At least 200,000 people have been killed by the Sudanese government’s armed forces and its allied Janjaweed militia in the Darfur region of western Sudan. Hundreds of rural villages have been burned and destroyed, thousands of women and girls have been assaulted and raped, and 2.5 million people have been forced to flee their homes.

Rabbi Lee Bycel, International Medical Corps’ Senior Advisor for Global Strategy spoke at the post-walk rally about the many Darfurians he had met in Sudan who had seen their lives destroyed.

“I can see their eyes, I can hear their voices, I can feel their yearnings,” said Bycel. “All they want is to return to their homes in the Sudan. All they want is food, water. All they want is security and peace.”

International Medical Corps has been providing critical emergency medical services for residents of South and West Darfur since 1994.

According to the International Medical Corps, survivors live under the constant threat of attacks by militias that operate on the outskirts of camps and villages, as well as the devastation effects of starvation, dehydration, and disease that result from extreme isolation in one of Africa’s harshest environments.

Ant¢nio Guterres, the United Nations High Commissioner for Refugees, has described the situation in Sudan and Chad as “the largest and most complex humanitarian problem on the globe.”
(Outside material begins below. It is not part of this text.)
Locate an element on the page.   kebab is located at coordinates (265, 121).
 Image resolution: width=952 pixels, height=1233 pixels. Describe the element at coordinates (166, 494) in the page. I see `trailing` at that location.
Judy Fisher chaired the event to raise San Diego’s awareness about the tragic situation in Darfur.

“This walk has gotten us to talk about Darfur in our homes, in our schools, in our churches, synagogues, mosques,” said Fisher.

“Increasing world attention to the rampant violation of human rights is a critical component in ceasing this deadly conflict,” said congresswoman Susan Davis in a statement read at the walk. “The widespread suffering and despair experienced by the people of Darfur for three years demands an international response and I applaud groups such as yours that are making an effort to end this genocide.”